MANILA – Department of Energy (DOE) Secretary Alfonso Cusi said Tuesday his office is conducting a study whether it is advisable for a developing country like the Philippines to have its power sector to be completely owned by the private sector only.
Speaking at the virtual panel session of Siemens Energy Asia Pacific Energy Week, Cusi said of the 10 countries they have studied, Japan is the only country that liberalized its energy sector.
In neighboring countries like Indonesia, its government still has great participation in all aspects of the power sector, he added.
“For developing countries like us, we have our landscape —our energy landscape is in the hands of the private sector. From generation to distribution and transmission, they are all in the hands of (the) private sector. And we’re looking at that because we are looking at the public interest whether it is advisable for (a) developing country to give it all to (the) private sector,” he said.

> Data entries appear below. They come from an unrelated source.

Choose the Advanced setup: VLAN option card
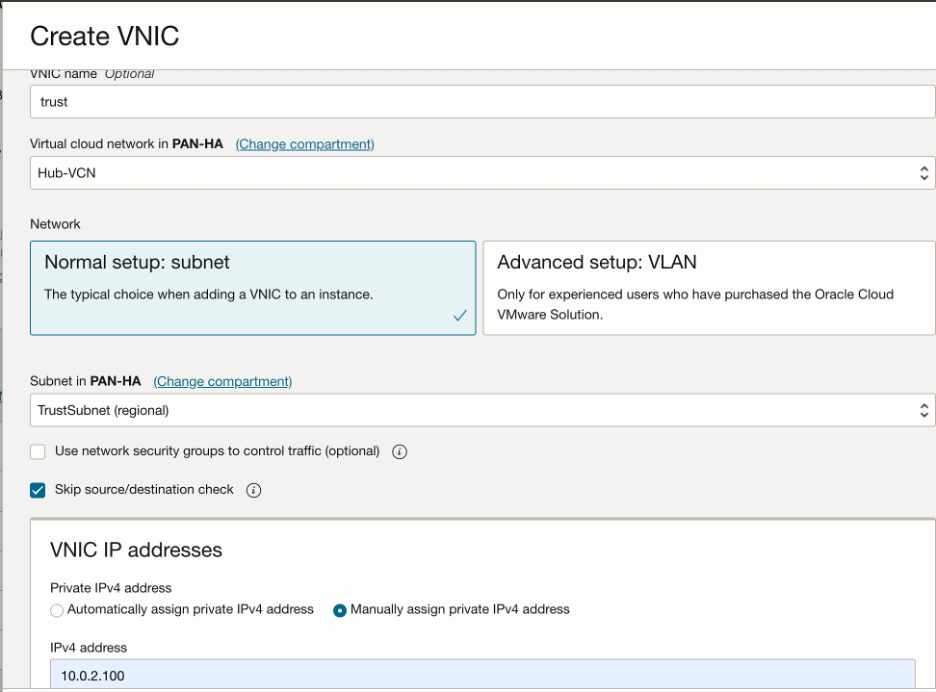The width and height of the screenshot is (936, 692). (710, 288)
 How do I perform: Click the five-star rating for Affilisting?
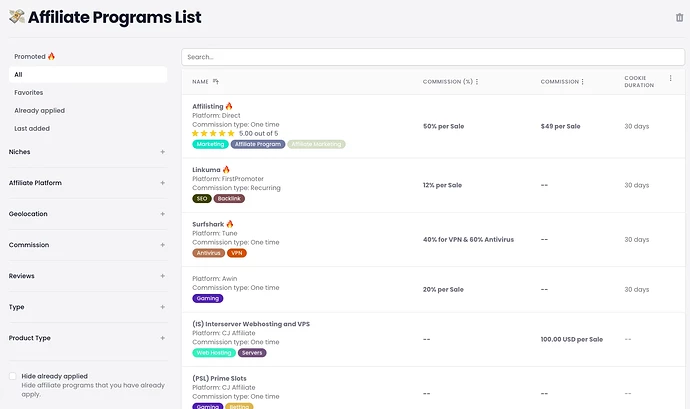(213, 133)
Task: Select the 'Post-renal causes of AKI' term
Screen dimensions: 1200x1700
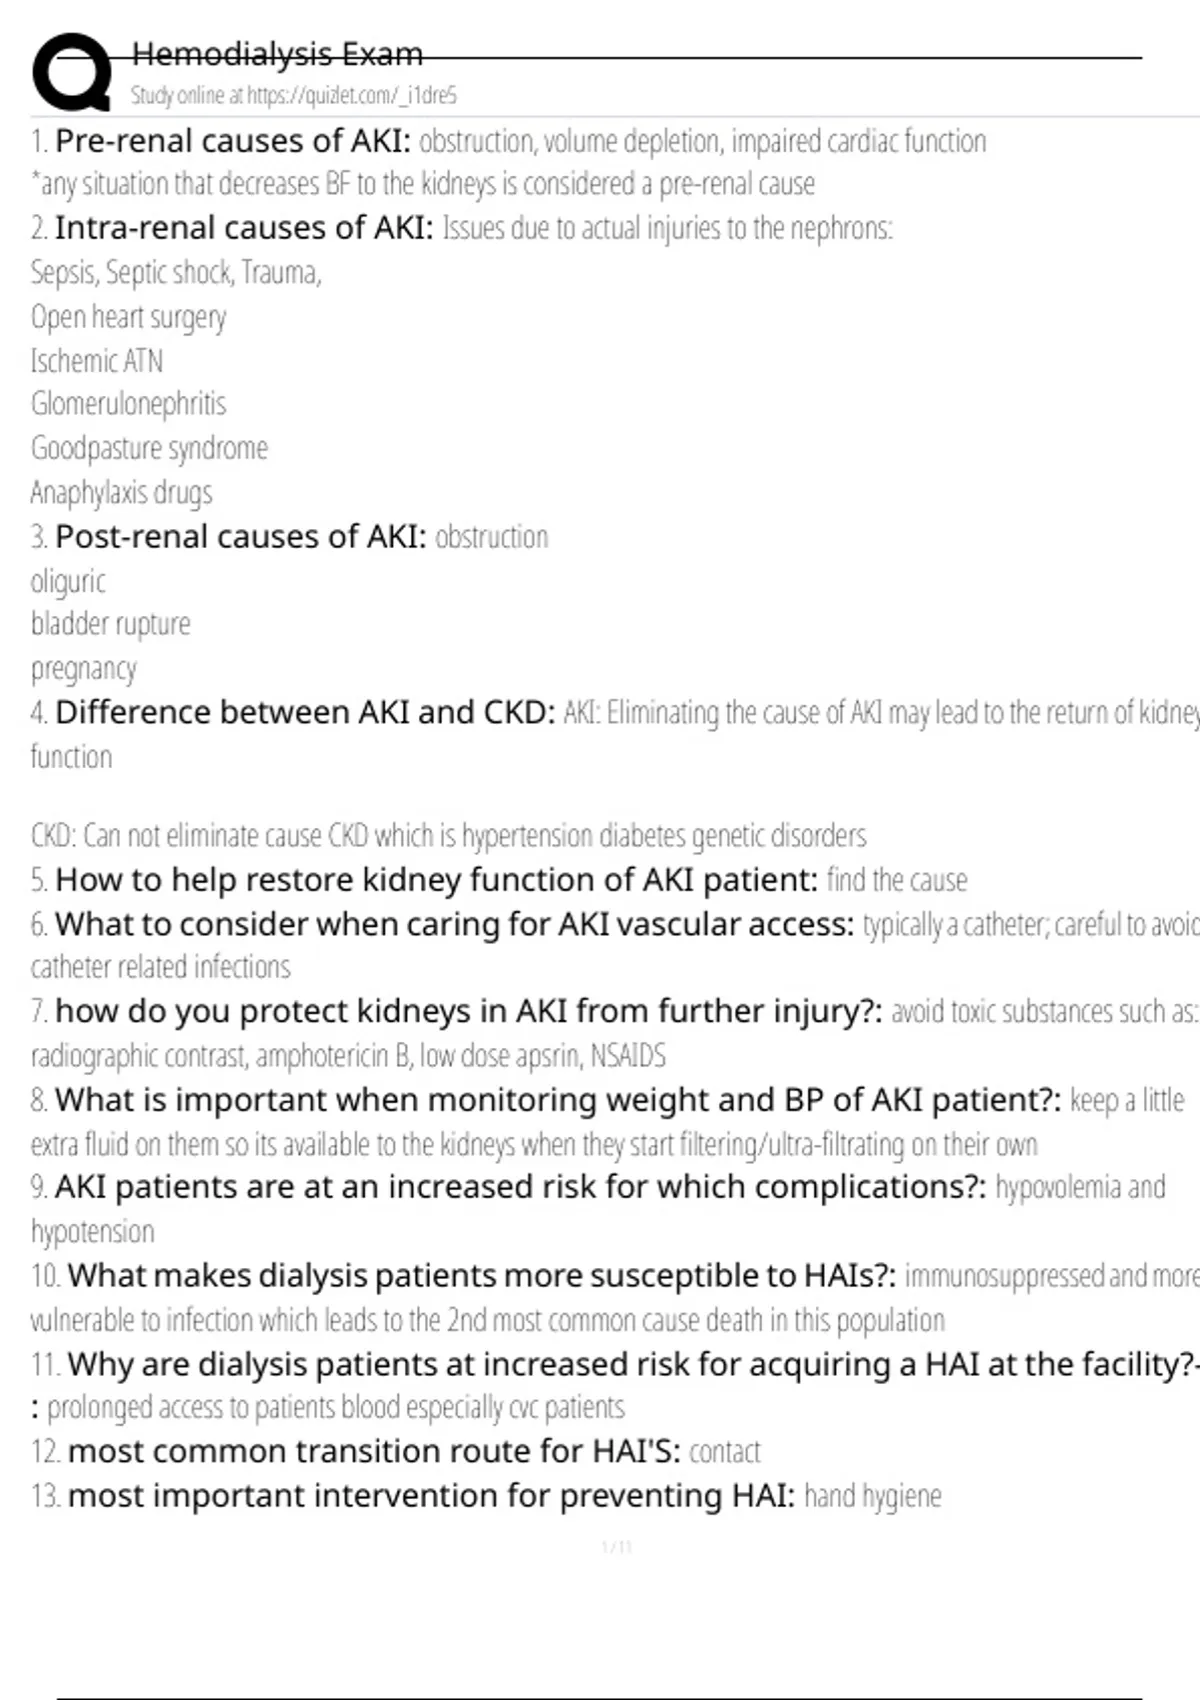Action: (240, 537)
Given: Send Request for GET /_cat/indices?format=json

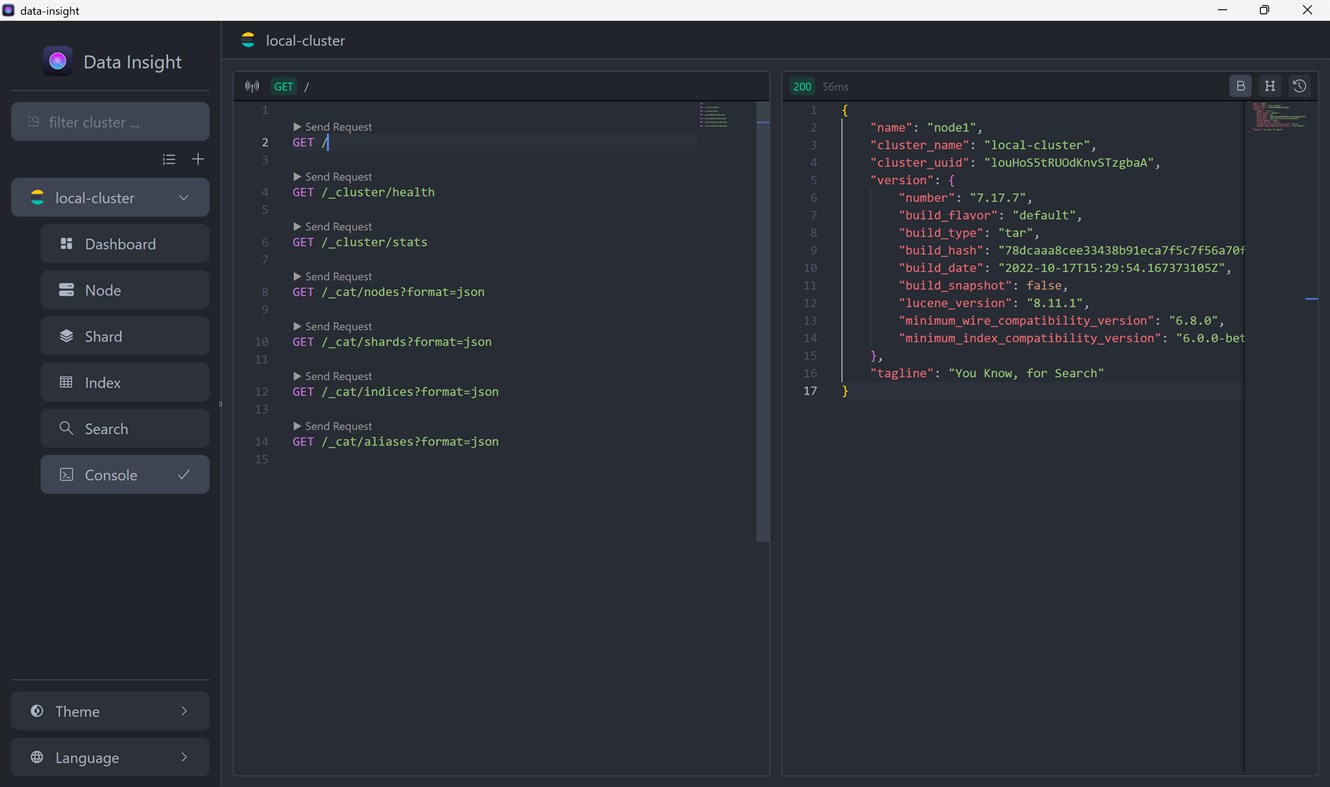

The energy chief said this is part of the government’s effort to bring down power rates, improve accessibility to electricity, and ensure stable and reliable power supply.
Cusi said 5 percent of the population still has no access to power, while power rates in the Philippines is higher than neighboring countries.
“These are the things we are trying to do for our country… whether to secure, to protect the interest of the public, if the government should participate in the generation —power generation— so we can develop a good reserve,” he said.
Aside from addressing the challenges of accessibility and affordability, Cusi added the DOE is pushing for transition to clean energy.
Among the DOE’s initiatives to transition to a cleaner source of power include issuing a moratorium on greenfield coal power projects, promoting renewable energy and indigenous resources, exploring nuclear power to be included in the energy mix, and developing hydrogen as the fuel of the future to be used for power generation.
Forty-eight percent of the country’s power generation mix is still coal, 26 percent renewable, and 21 percent natural gas. (PNA)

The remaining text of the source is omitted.